The cancer eroding the profession now appears to have engulfed not only the militant trade union of doctors, the Government Medical Officers’ Association (GMOA) but also the statutory body that is expected to regulate the profession, the Sri Lanka Medical Council (SLMC).

Just this week, the Supreme Court had to intervene to order the SLMC to grant provisional registration to graduates of the South Asian Institute of Technology and Medicine (SAITM). The crisis involving SAITM had dragged on for years, blighting the best years of hundreds of would be doctors.

Despite a resolution being reached between the Government and the authorities at SAITM much to the satisfaction of the GMOA, it appears that the SLMC was dragging its feet in registering eligible SAITM graduates.

The Supreme Court ordered the SLMC to register the students within a period of three weeks and observed that it does not have the legal right to deny registration to SAITM graduates, and by doing so was violating their fundamental rights.

The Supreme Court noted that both, the Court of Appeal as well as the Supreme Court had earlier ordered the SLMC to register SAITM graduates and that the SLMC could not continue to deny doing so under the legislation governing the Council. Strong and scathing words indeed- and if the SLMC was a body with some degree of self-respect, its members should have resigned forthwith.

Ironically, this was also not the first instance it was reprimanded by the highest court in the land. Just a week before, it had been chastised in similar circumstances by the same court for refusing to register foreign medical graduates who had passed the local qualifying examination.

That was after sixteen medical graduates who completed their medical degrees at foreign universities filed fundamental rights petitions alleging that the SLMC had refused to provisionally register them as medical practitioners in Sri Lanka. The petitioners complained they had been subjected to unfair treatment.

So, it appears as though one needs to seek redress from the Supreme Court and lodge a fundamental rights application to get one’s medical degree registered with and recognised by the SLMC, if the degree is from anywhere but one of the recognised state medical faculties in Sri Lanka.

Such are the depths to which the SLMC has descended to. It is indeed a blot on the profession in which many members still continue to render yeoman service for little reward, saving lives and healing wounds. Unfortunately, even such members are tarred with the same brush when the profession’s apex bodies behave in this arrogant and impudent manner.

The plight of the medical profession was also highlighted in the recent incident involving a doctor at the Kurunegala hospital who was alleged to have conducted forced sterilisations on thousands of women, allegedly without their knowledge.

As we have noted in these columns before, the matter is still under investigation so comment about the doctor’s guilt or innocence must be reserved, but again, it is the conduct of the medical profession that left much to be desired.

It was clear from the outset that the allegations made against the doctor had a communal context to it. They were highlighted in sections of the media which take great pride and joy in their self-appointed role as saviours of the majority community. Then, social media took over and the allegations became all but fact in the eyes of the general public because of the hyperbole surrounding it.

The irony is that, for the allegations to be true, the accused doctor would have had to hoodwink dozens of senior and junior staff who worked with him to forcibly sterilise women by manipulating their fallopian tubes. Even a junior doctor would know this is virtually impossible, unless of course, the rest of the staff were also colluding with him- which is an even more preposterous allegation.

That being the case, one would have expected bodies such as the SLMC, the GMOA and even more respected and unbiased institutions such as the Sri Lanka Medical Association (SLMA) to take the lead in educating the public about the issue. However, their collective silence has been deafening.

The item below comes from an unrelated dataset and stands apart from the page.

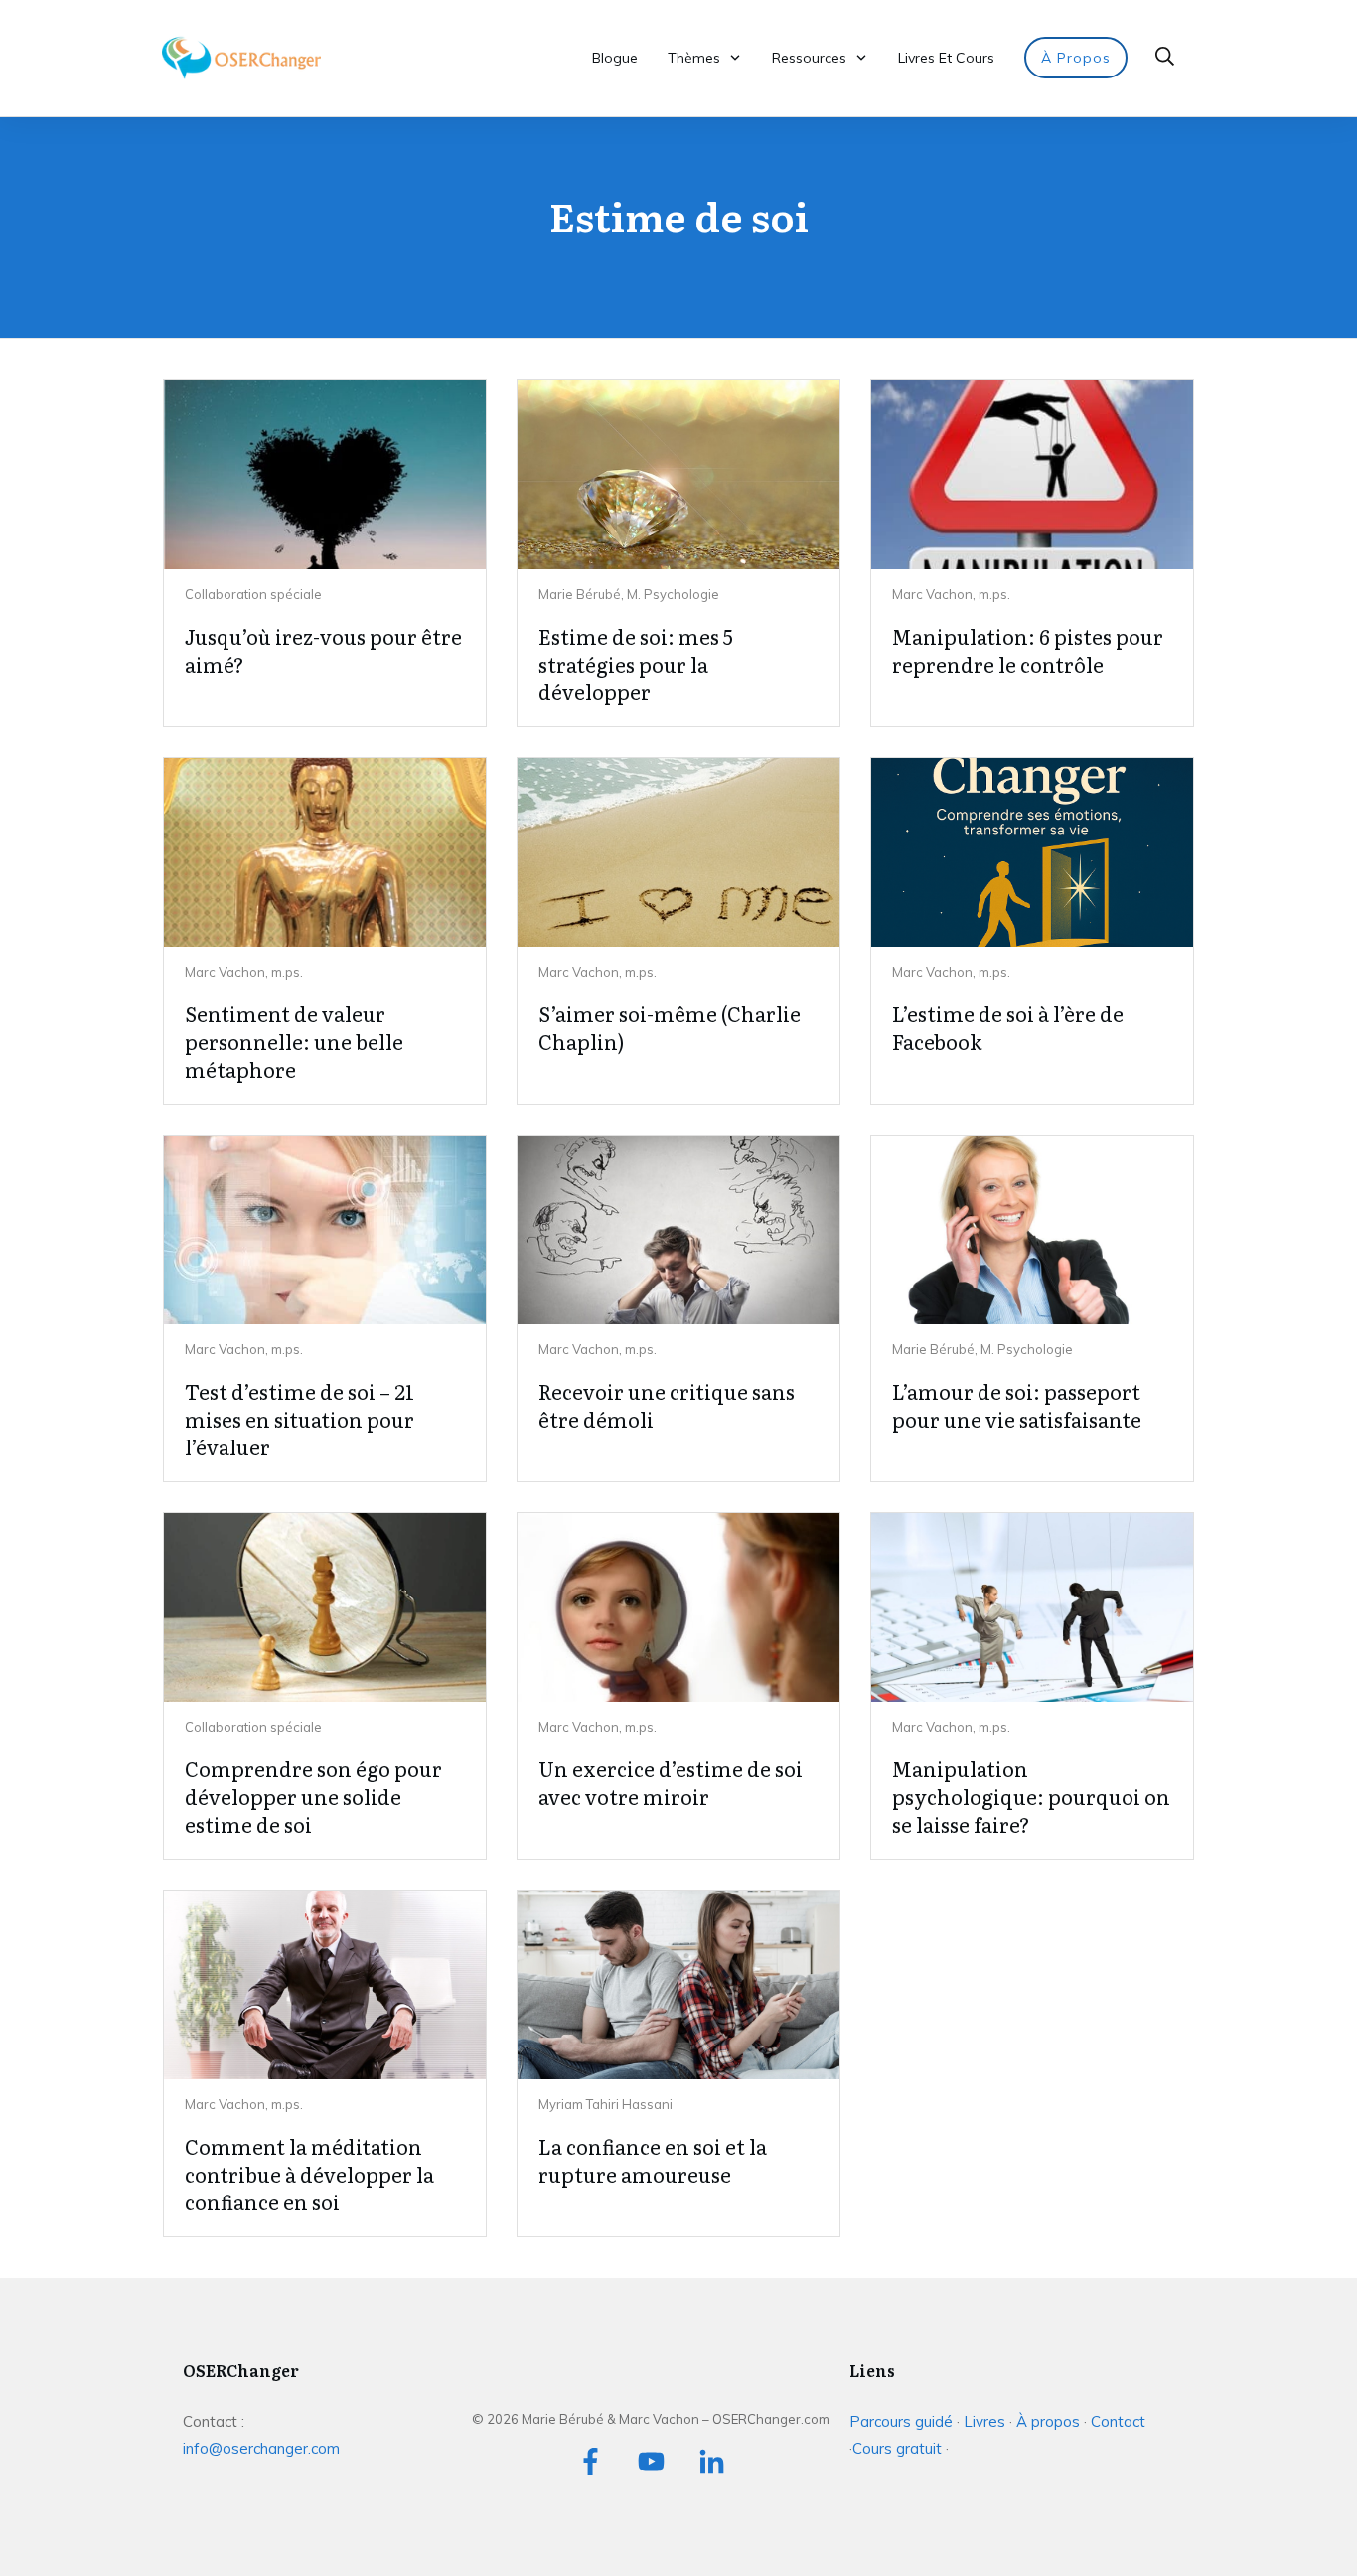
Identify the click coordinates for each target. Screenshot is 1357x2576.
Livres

A few doctors took to the media to explain what the allegations meant and how implausible they were. However, they were few and far between and their voices were drowned in the cacophony of jingoistic nationalism that seem to have suddenly enveloped even the medical profession. If that was how the medical profession was reacting towards one of their own, how could one expect them to protect the general public?

The politicisation of the medical profession is not a recent phenomenon. It appears to have begun with the militancy of the GMOA which was hijacked by a group of persons with vested political interests. That has continued for many years now and this medical mafia continues to control the trade union- in a manner not dissimilar to how a similar mafia with comparable political leanings controls Sri Lanka Cricket. Just as much as the latter has led to the detriment of cricket in the country, so has the former contributed to the decline of the medical profession.

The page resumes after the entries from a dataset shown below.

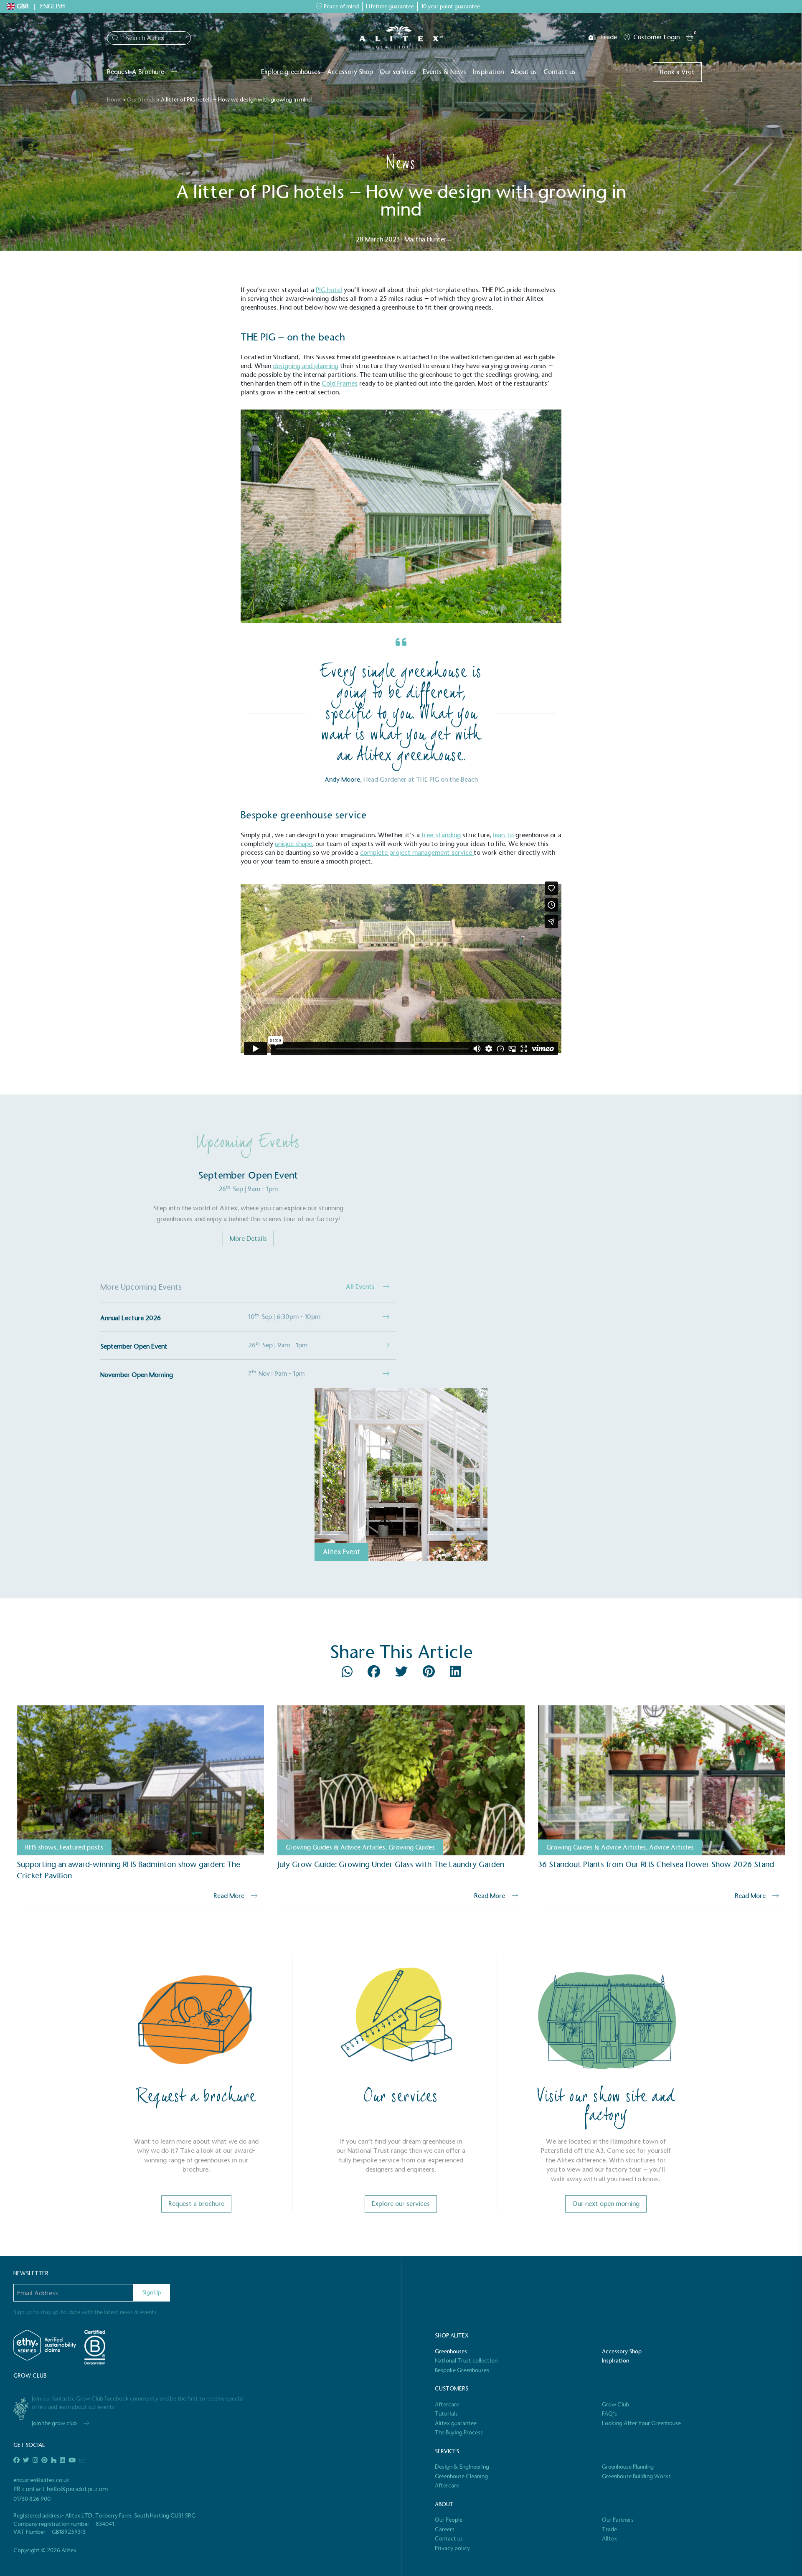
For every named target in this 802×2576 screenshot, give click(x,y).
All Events (361, 1287)
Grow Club (615, 2404)
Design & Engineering (462, 2466)
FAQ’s (609, 2413)
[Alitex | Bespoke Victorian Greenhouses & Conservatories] (401, 37)
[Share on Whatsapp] (348, 1674)
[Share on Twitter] (402, 1674)
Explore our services (401, 2204)
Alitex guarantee (456, 2423)
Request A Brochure (135, 72)
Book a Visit (677, 72)
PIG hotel (329, 290)
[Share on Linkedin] (455, 1674)
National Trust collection (466, 2360)
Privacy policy (452, 2548)
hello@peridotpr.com (77, 2489)
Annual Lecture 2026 (130, 1318)
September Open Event (134, 1346)
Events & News (444, 72)
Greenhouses (451, 2351)
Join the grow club (54, 2423)
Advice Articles (671, 1847)
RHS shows (40, 1847)
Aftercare (447, 2404)
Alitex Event (341, 1551)
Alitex (609, 2538)
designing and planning (305, 366)
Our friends (141, 99)
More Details (248, 1238)
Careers (444, 2529)
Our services (398, 72)
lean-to (503, 835)
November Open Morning (136, 1375)
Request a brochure (196, 2204)
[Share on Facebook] (375, 1674)
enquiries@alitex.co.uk (41, 2480)
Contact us (559, 72)
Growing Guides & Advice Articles (335, 1847)
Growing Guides (411, 1847)
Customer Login (656, 37)
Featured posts (81, 1847)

As a result, the medical profession has been on a downward spiral for some time now. Its trajectory has not been arrested. Recent events recounted above only suggest that the standards continue to decline, and very soon, the profession will become the subject of hatred and ridicule. Laws, regulations and guidelines alone cannot remedy this.

There must be an attitudinal change and de-politicisation of the medical profession. That must come from within the profession itself. If Sri Lanka’s doctors wish to preserve the little respect they still have, they would have to change- and that change needs to be both substantial and prompt. Or else, the day will not be far off when they are referred to in the same vein as politicians.